INSTRUCTIONS FOR THE TASK. Find the line containing "Browse (146, 89)" in the listing below. Repeat it exactly, along with each following line up to and including the one containing "[Calibrate Validated Program".

INFORMATION SHOWN.
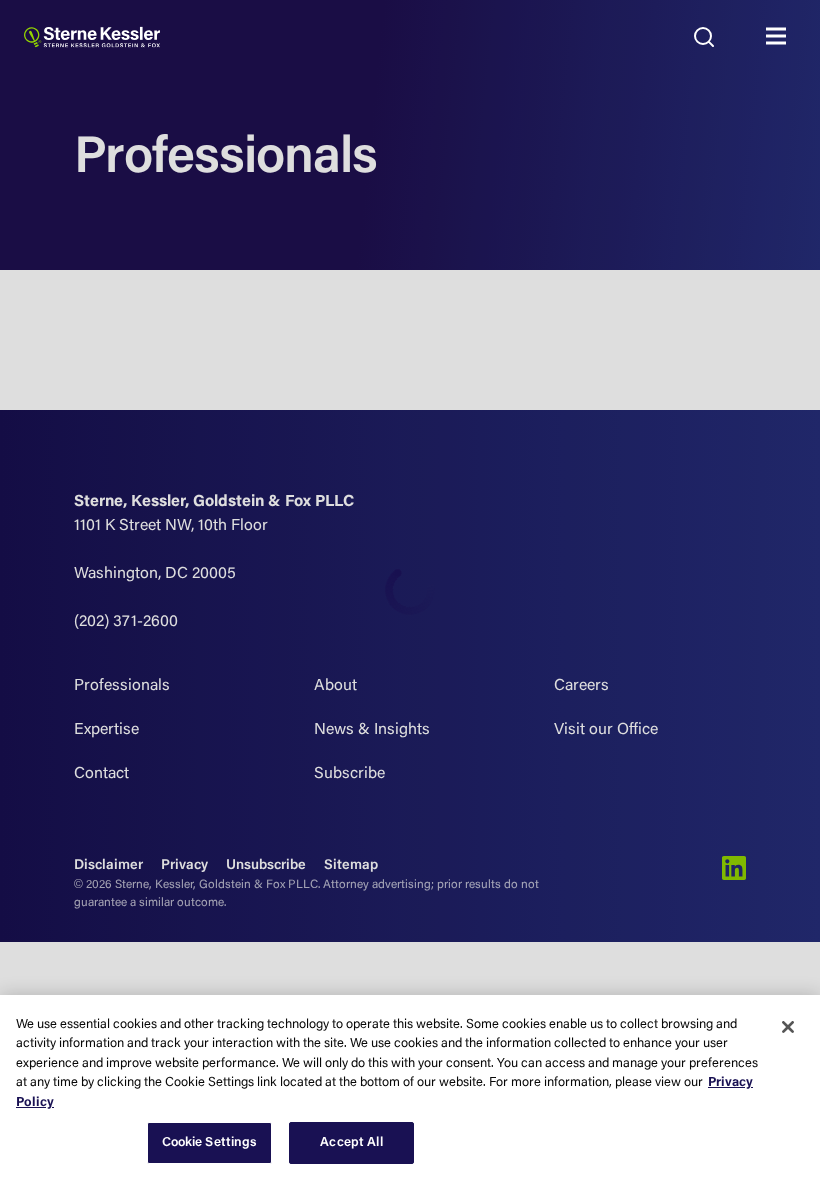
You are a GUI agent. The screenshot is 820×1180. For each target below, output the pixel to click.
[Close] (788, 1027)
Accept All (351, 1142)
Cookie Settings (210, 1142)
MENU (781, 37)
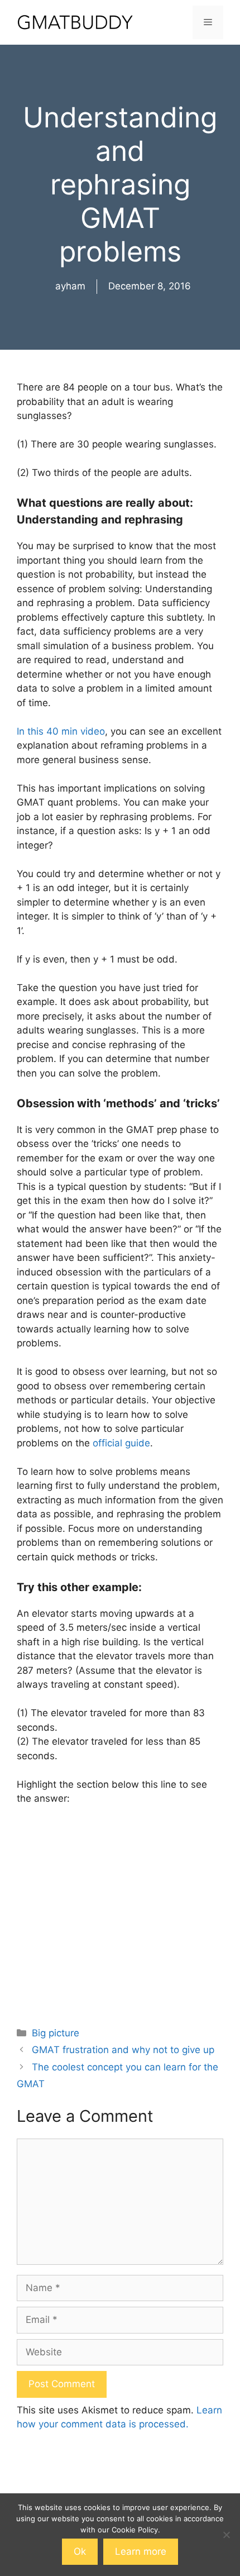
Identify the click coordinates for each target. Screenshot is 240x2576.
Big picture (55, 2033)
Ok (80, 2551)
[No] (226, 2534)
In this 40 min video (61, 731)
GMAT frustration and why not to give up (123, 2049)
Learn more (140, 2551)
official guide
==
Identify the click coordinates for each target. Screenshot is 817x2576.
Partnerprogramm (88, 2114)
--
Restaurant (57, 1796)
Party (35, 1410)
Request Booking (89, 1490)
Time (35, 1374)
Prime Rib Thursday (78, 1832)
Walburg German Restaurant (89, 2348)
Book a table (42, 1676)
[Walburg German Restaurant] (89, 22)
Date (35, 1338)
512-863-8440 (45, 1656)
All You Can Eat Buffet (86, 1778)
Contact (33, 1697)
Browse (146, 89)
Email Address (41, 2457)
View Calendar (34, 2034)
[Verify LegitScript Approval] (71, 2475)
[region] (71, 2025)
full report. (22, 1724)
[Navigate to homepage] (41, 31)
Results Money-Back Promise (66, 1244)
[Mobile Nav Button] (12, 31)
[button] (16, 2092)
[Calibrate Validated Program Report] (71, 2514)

TASK RESULT.
Browse (146, 89)
Email Address (41, 2457)
View Calendar (34, 2034)
[Verify LegitScript Approval] (71, 2475)
[region] (71, 2025)
full report. (22, 1724)
[Navigate to homepage] (41, 31)
Results Money-Back Promise (66, 1244)
[Mobile Nav Button] (12, 31)
[button] (16, 2092)
[Calibrate Validated Program Report] (71, 2514)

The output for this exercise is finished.